The fighting in Ivory Coast erupted between rebels and government forces in September 2002.

By January of the following year, the warring factions in the country, long viewed as a bastion of stability in the troubled West African region, had signed a peace deal.

French and West African peacekeepers were sent to man a ceasefire line dividing the country in half. A U.N. peacekeeping mission was established. And, aside from a few days of fighting in November 2004, there has been almost no direct fighting between rebels in the north and government forces in the south.

While the international community has been largely successful in stopping the war and avoiding the kind of massive bloodshed witnessed in neighboring Liberia and Sierra Leone, reuniting the country has proven more difficult.

After presidential elections scheduled for this month fell through for the second year in a row, the United Nations drafted a new resolution on Ivory Coast.

Security Council members were prepring to vote on it Wednesday.

A researcher with the International Crisis Group, Gilles Yabi, says much of Ivory Coast's current impasse is due the fact that the various peace deals and U.N. resolutions have been consistently vague.

He said, "It is clear that all the lack of clarity in U.N. Security Council resolutions or in other decisions plays into the hands of the conflicting parties."

For nearly four years, he says, the various rival factions have had room to maneuver; avoiding implementing aspects of the peace process they deem not to be in their interest.

The appointment of Charles Konan Banny as the prime minister of a new transitional government following a Security Council resolution passed a year ago had been meant to put an end to that.

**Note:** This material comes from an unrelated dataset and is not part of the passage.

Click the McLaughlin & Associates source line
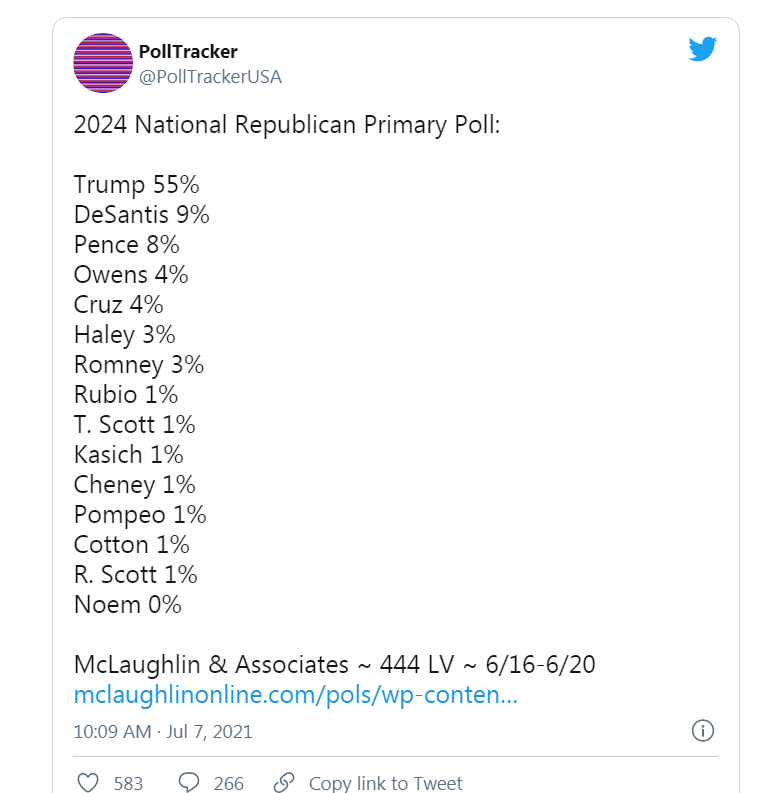Image resolution: width=760 pixels, height=793 pixels. point(334,665)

The reinforced powers granted him under his new U.N.-backed mandate were meant to allow him the tools necessary to complete his mission and organize polls. What resulted was a year-long showdown over the Ivorian constitution.

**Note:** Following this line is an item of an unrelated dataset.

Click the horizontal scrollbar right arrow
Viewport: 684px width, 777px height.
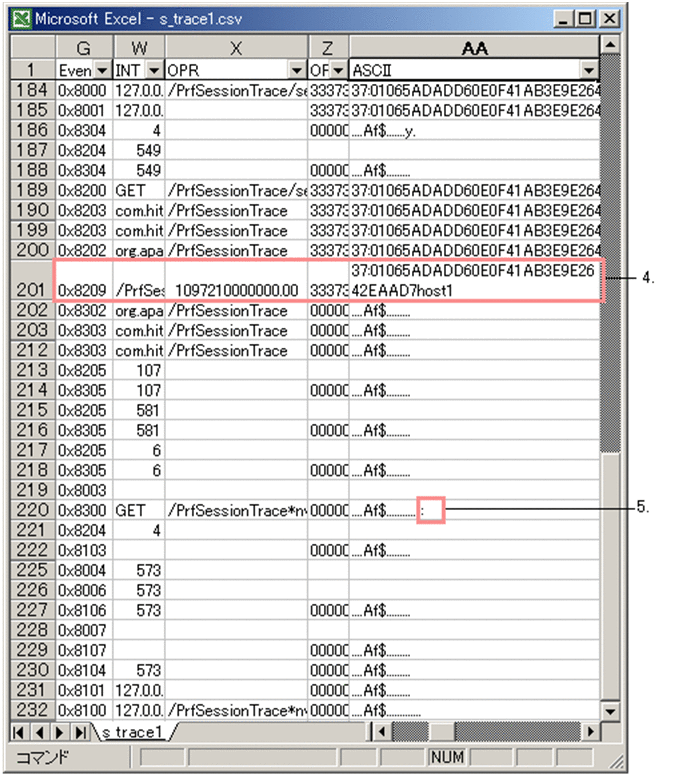click(x=592, y=732)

Supporters of President Laurent Gbagbo rioted in January over a recommendation by international mediators that the expired mandate of the country's parliament, dominated by the presidents allies, should not be renewed.

They again used violent protests to block a program aimed at identifying millions of undocumented Ivorian citizens and foreign nationals, claiming the process was unconstitutional.

The identification scheme, created by the prime minister, had been intended as a first step towards forming new voter rolls. And its blockage, international mediators said, was a main reason elections failed to take place.

The new U.N. resolution would extend President Gbagbo's mandate another 12 months. The extension will be his second, and U.N. Secretary-General Koffi Annan has already said it will be his last.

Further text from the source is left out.